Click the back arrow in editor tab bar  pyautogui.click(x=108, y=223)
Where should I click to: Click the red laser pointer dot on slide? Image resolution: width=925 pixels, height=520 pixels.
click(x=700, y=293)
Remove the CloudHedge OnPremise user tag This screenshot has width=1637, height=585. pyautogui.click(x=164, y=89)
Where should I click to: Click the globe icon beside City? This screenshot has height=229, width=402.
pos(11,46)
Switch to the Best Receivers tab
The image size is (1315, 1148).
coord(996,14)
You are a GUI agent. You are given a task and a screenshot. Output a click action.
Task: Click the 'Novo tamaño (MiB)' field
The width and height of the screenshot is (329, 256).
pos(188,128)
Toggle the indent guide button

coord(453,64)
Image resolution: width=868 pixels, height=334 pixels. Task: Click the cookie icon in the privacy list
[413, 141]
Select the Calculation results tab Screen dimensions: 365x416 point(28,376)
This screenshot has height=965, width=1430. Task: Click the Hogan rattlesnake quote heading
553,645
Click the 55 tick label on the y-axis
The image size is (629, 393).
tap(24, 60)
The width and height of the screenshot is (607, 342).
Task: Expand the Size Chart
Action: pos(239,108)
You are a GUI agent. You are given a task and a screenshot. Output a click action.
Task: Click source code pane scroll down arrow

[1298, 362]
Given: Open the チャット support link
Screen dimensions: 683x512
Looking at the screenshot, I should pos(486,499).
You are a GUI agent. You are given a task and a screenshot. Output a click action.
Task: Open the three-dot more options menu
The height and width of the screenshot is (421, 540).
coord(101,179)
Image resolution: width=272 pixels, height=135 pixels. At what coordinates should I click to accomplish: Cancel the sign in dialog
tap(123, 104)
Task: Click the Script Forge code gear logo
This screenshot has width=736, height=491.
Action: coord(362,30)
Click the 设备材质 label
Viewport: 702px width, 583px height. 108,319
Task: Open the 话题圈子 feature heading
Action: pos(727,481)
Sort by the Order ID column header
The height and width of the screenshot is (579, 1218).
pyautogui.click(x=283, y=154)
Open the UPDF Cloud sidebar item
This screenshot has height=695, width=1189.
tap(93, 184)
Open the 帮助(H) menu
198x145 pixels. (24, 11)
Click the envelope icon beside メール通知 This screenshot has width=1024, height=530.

**STATED GOAL**
Copy out every line above that contains the string "beside", treating uppercase and lowercase as different.

**FULL OUTPUT**
Where should I click to: Click the globe icon beside City? This screenshot has height=229, width=402.
Click the envelope icon beside メール通知 This screenshot has width=1024, height=530.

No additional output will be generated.